Impact Ag has 40,000ha across Australia under regenerative management, and Mr Grogan said some enterprises were better suited than others to join the carbon farming space.
“We have properties in WA with sub-400mm rainfall.
“We’ve influenced the soil carbon there but that rate of sequestration is influenced by rainfall and also temperature.
“On the eastern side of the (WA) wheatbelt – you can see the desert from where we are – we’re not yet at a point where we have the confidence to tip into the market.”
Mr Grogan said properties with an annual average rainfall of 500mm plus seemed to be ideal for carbon farming in the current market.
“That’s probably where the tipping point for us is.”
Ag on the rise
Mr Leach said the Queensland grower organisation was comfortable with the framework now in place for producers willing to dip their toes into the carbon-farming market.
“We have spent two decades working with and fighting against legislation (and) regulatory controls that control our land management.
“Recently, we’ve said there’s another way of looking at this, this whole natural capital.
“This movement and reality has a lot of appeal for landholders having charge of their property and their business.”
“We have a real potential to value our natural assets and create marketable products that are available nationally and on the international marketplace,” Mr Leach said.
Mr Leach said Agforce is using some LRF funding to test 25 properties across 13 bioregions to give landholders a better idea about how carbon farming works across Queensland.
However, he said the uptake for carbon farming in Queensland had been “quite small”.
Mr Warnken said while there were bottlenecks, there was also progress.
“Australia is actually is at the forefront of all this,” Mr Warnken said.
“The Queensland Government was the first sub-national to put in a measurement and market framework for natural capital services worldwide which is a huge innovation.”
He said in the past 12 months, out of all carbon projects registered including industrial and energy ones, soil carbon in agriculture had accounted for 40pc of all registrations, and on all projects, soil carbon accounted for one in eight.
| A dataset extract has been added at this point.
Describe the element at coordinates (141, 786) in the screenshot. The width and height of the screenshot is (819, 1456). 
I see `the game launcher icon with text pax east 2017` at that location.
“On a trajectory over the next two to three years, the majority of projects registered under the ERF will be agriculturally based with soils fundamentally at the heart of them.”
With most major corporates pledging to be carbon neutral by 2050, global demand for ACCUs is seen as buoyant at the least.
“The opportunity for agriculture is to sell carbon credits to a world that needs it and attach them to a good story, the production of food and fibre, and create a premium product in that market,” Mr Grogan said.
“There is insatiable demand for carbon credits around the world.”
“I get calls from people looking for millions of these units.
“You’ve got people beating down the door to buy the product.
He said carbon farming was allowing producers to monetise their good farming practises.
“You’re providing a public good for free at the moment.”
Mr Grogan has urged producers interested in getting into carbon farming to talk to other producers and find out what worked for them, and not to try and figure it all out on their own.
“I say to people: ‘Find your trusted adviser’. It might be an accountant, it might be legal.”